The stream of digital-video vomit (it is a bit ungainly isn't it?) has a plot: a chunky little broad with a buzz-cut is kidnapped by a lunatic and imprisoned in his isolated house; the lunatic proceeds to torture the girl not only physically but, more importantly, mentally by subjecting her to his incoherent ramblings about his sad existence as a sexually-dysfunctional serial-killer. Ah, the serial killer - what is it about acorn-brained men with the emotional lives of fourteen-year-old lobotomy-patients that makes them so fascinated with obsessive murderers? Do they see something of themselves in these fractured, compulsive, socially inept predators? Or can they simply not think of anything better to make movies about? Scrapbook's serial-killer is one of cult-horror-moviedom's silliest, a snaggle-toothed drunken loner who got beaten a lot as a child, and can now only become sexually aroused by doing unspeakable things to women who bear a physical resemblance to the tart who used to play with his winkie when he was a boy. Huh? Forget it - it doesn't make sense for a second. Maybe - maybe - it could have made sense, but star/screenwriter (snicker) Tommy Biondo so muddles everything with inane speeches and amateur histrionics that even if we cared for a second we could not hope to sustain this interest through our ever-increasing annoyance.
Is "digital-video affront to all things natural" better?
It must be said that Tommy Biondo is only half-responsible for this particular insult to cinema - the rest of the blame falls in the lap of director Eric Stanze, a cult filmmaker who has developed a certain reputation amongst connoisseurs of crap. Stanze, it must be said, is a truly committed director - he doesn't skimp in creating his psycho jerk-off fantasy, but gives his chimp-like audience everything it could want and more.
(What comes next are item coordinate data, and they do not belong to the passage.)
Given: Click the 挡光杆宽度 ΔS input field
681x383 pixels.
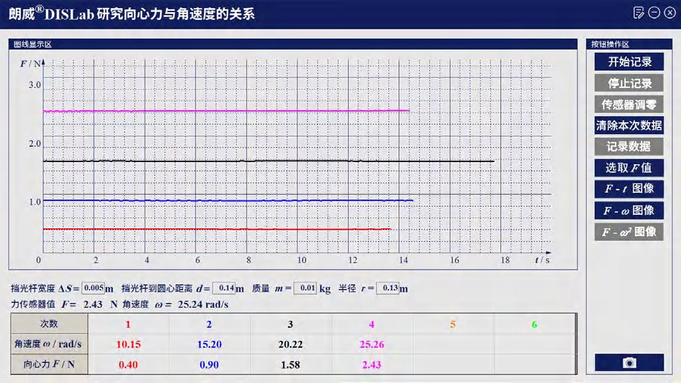Looking at the screenshot, I should (x=93, y=289).
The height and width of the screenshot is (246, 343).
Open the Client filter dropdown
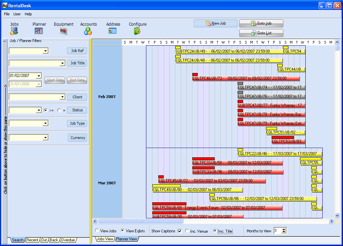[62, 97]
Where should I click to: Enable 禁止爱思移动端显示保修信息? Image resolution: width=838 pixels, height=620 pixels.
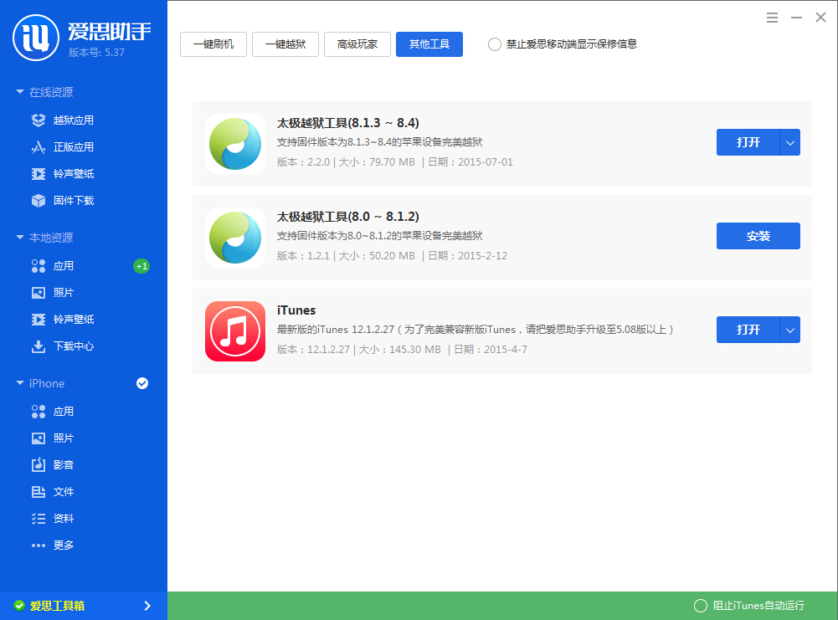(494, 45)
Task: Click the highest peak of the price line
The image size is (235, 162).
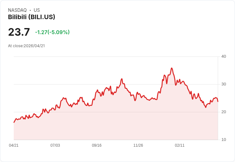Action: click(171, 68)
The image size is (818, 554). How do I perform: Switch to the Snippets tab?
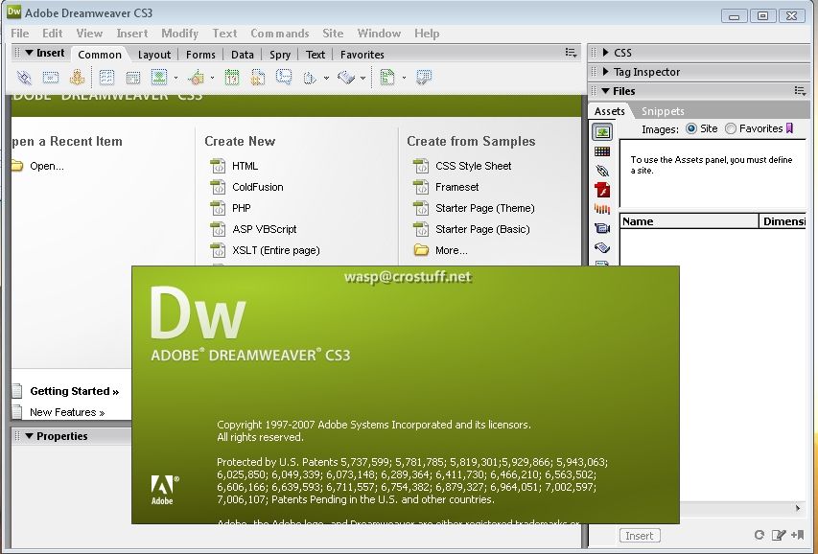(663, 111)
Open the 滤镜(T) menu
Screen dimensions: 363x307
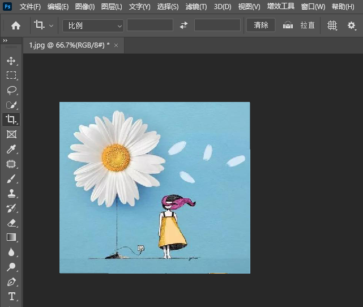point(196,7)
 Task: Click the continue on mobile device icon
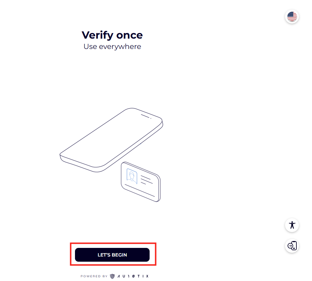point(292,245)
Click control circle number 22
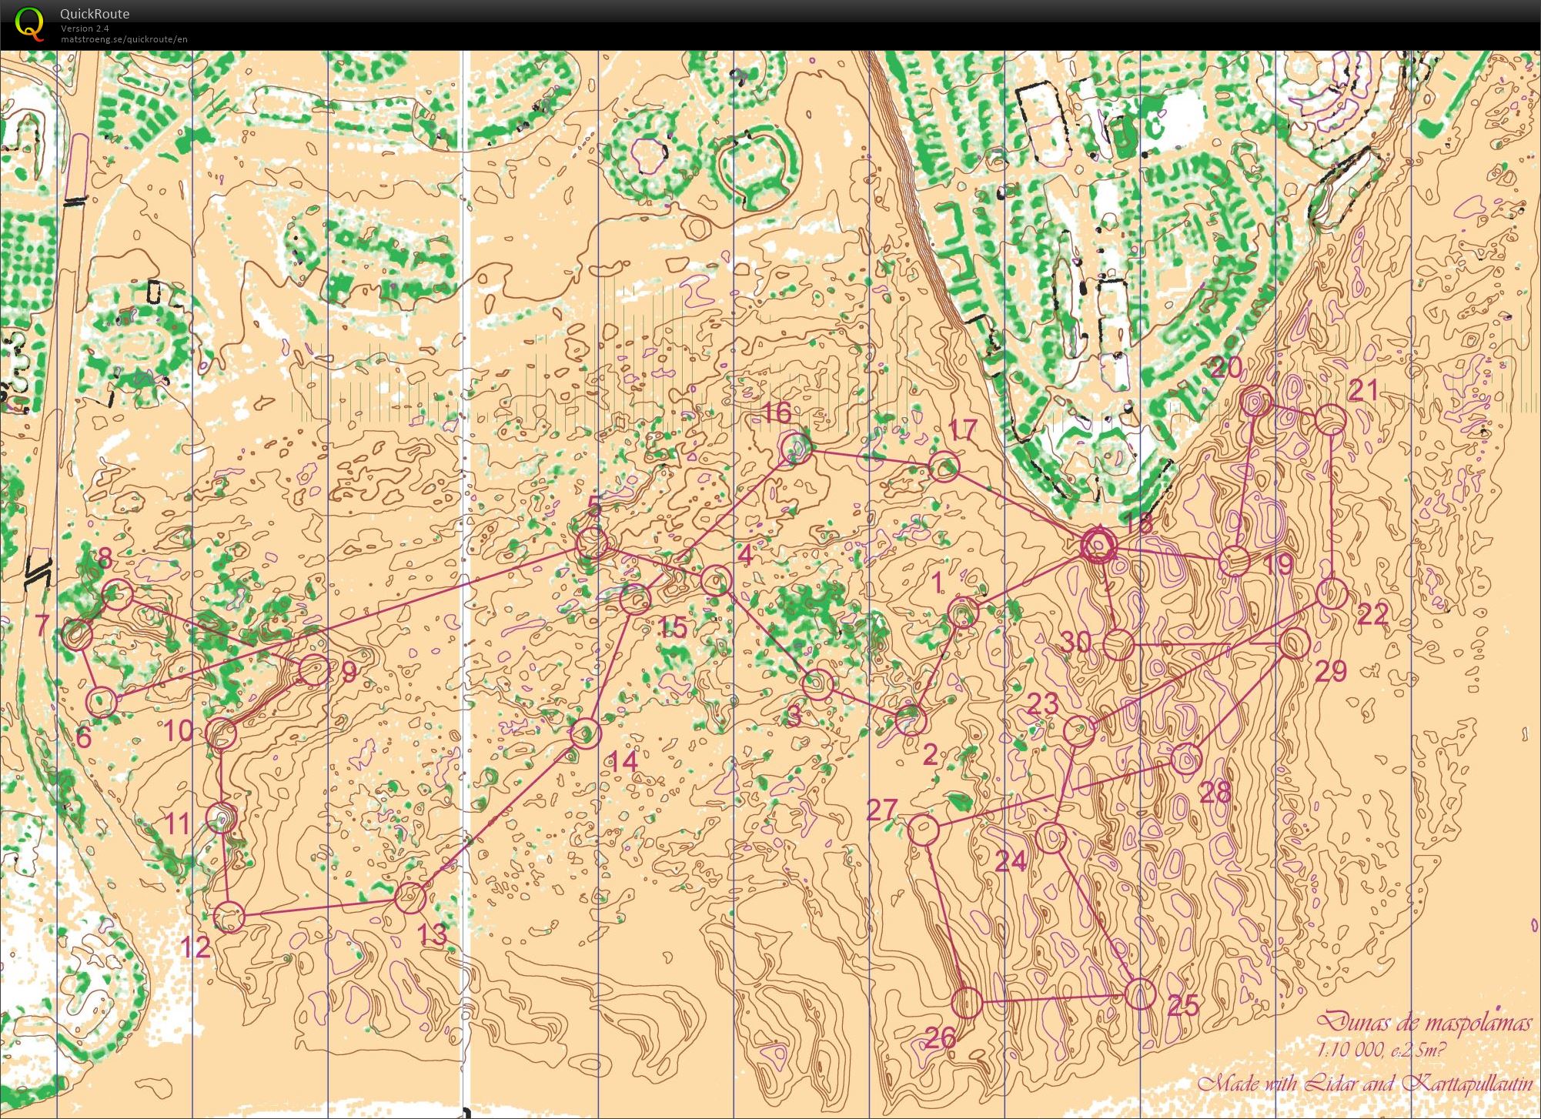Image resolution: width=1541 pixels, height=1119 pixels. (1332, 594)
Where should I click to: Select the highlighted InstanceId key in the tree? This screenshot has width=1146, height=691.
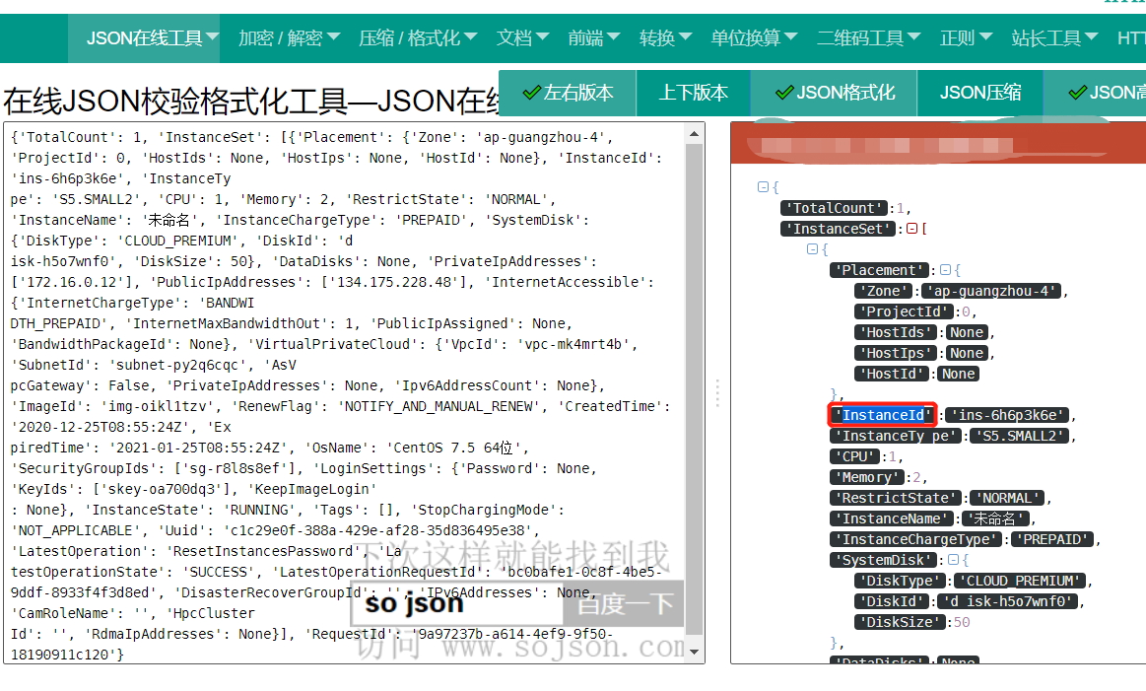point(882,414)
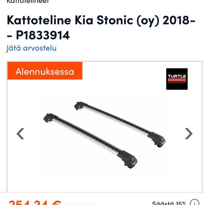Screen dimensions: 205x205
Task: Click the Kattoteline Kia Stonic product title
Action: pos(101,27)
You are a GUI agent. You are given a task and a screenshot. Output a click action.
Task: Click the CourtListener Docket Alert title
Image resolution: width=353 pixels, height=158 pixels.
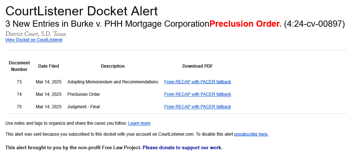pyautogui.click(x=81, y=11)
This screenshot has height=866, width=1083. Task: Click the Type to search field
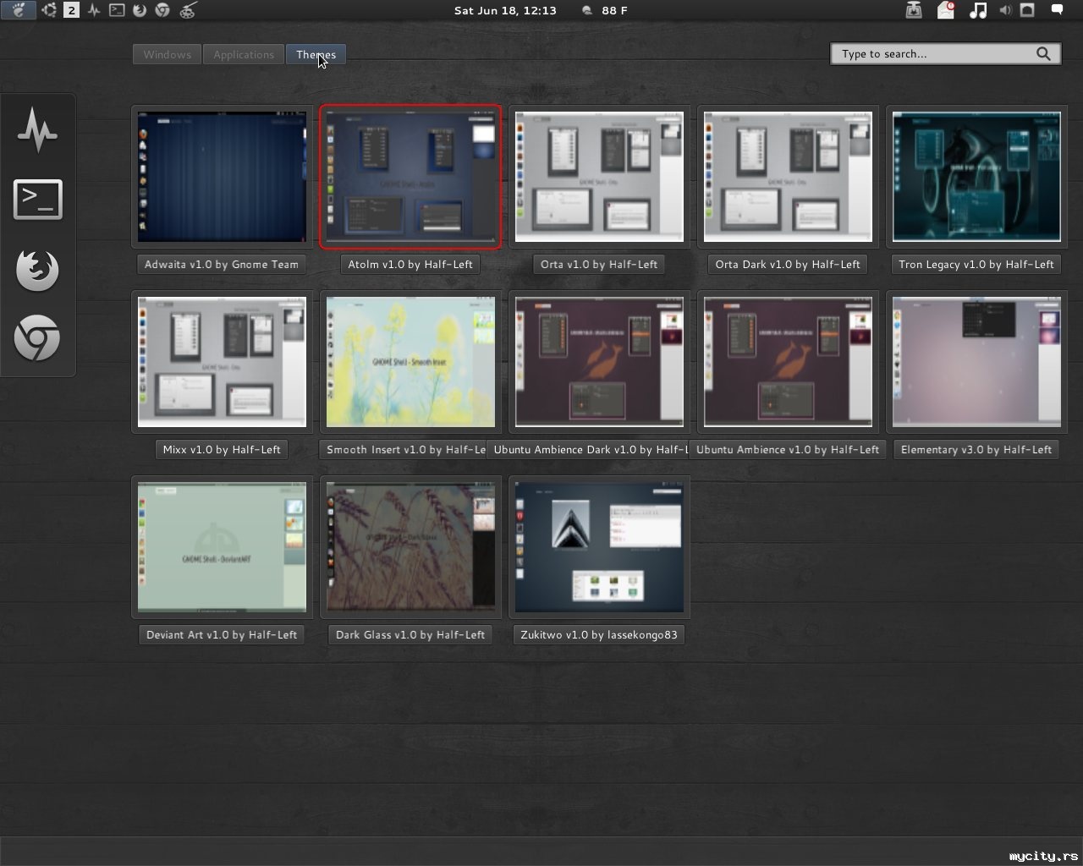(935, 54)
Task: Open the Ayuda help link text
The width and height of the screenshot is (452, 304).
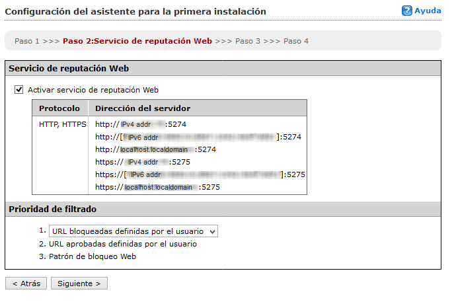Action: pyautogui.click(x=428, y=11)
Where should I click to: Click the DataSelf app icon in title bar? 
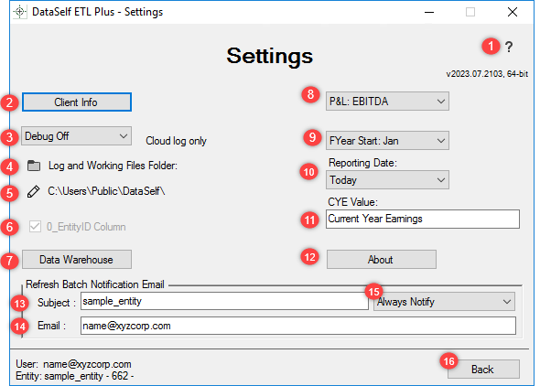[x=20, y=12]
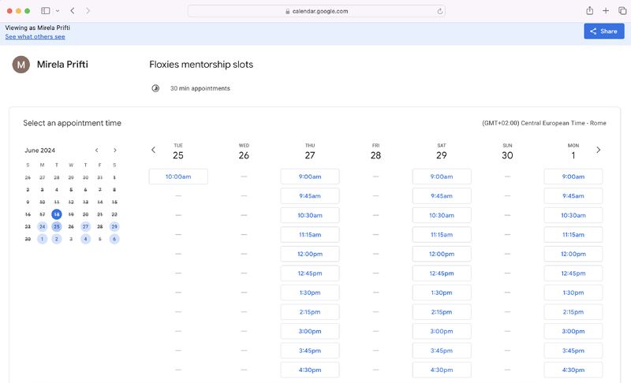Show Safari tab overview icon

pos(622,11)
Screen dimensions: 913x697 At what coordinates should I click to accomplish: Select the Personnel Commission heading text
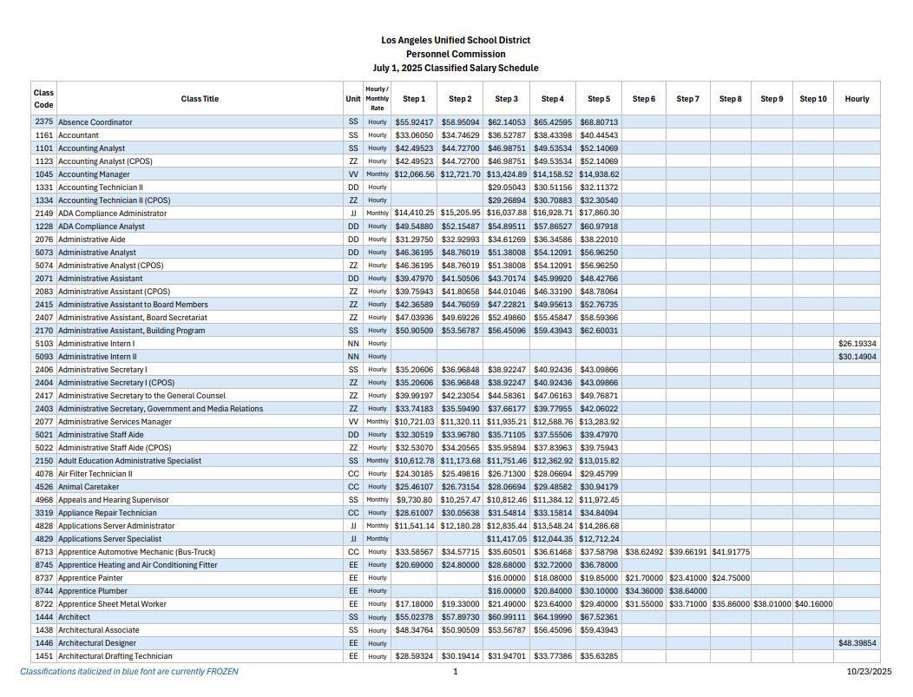(x=456, y=54)
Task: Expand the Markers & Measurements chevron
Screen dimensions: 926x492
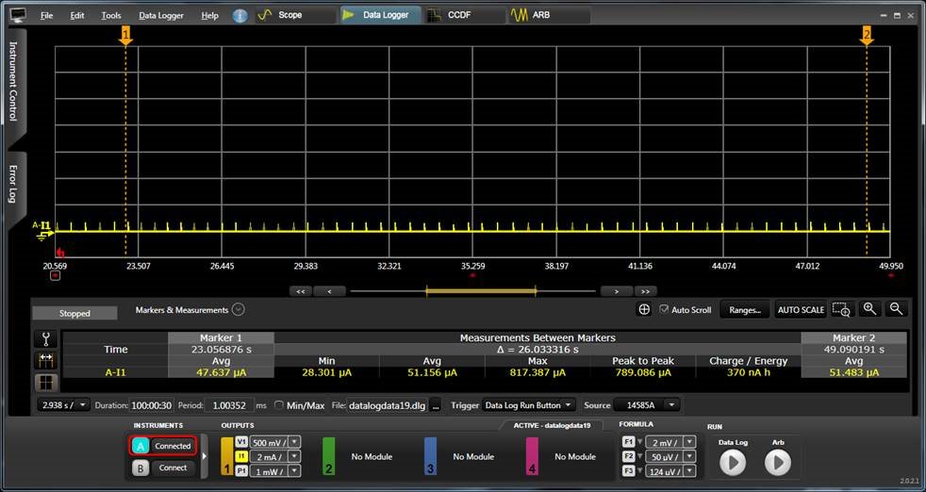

To catalogue the outrages perpetrated by and upon the actors in Scrapbook would cause this review to descend to a level of explicitness beyond what is tasteful; suffice it to say that what the female lead, a spunky no-talent named Emily Haack, is forced to endure in the name of schlock goes beyond challenging and into the realm of masochism. I hope against hope that Ms. Haack's parents never see this pile of steaming pig-guts.
Of course, even the worst piece of garbage is defensible - isn't that what progressive-mindedness is all about? Therefore, in the name of progressive-mindedness, I will attempt to defend Scrapbook. Perhaps one can find something in this heap of buzzard-entrails's rawness, its dim-witted purity, to applaud. The film is certainly not slick. It is not pretending to be anything other than what it is - the problem is that it is what it is.
Progressive-mindedness? Forget it. Sometimes one has no choice but to be narrow and snobbish. You don't watch a movie like Scrapbook, you fend it off until it's over, then go take a shower.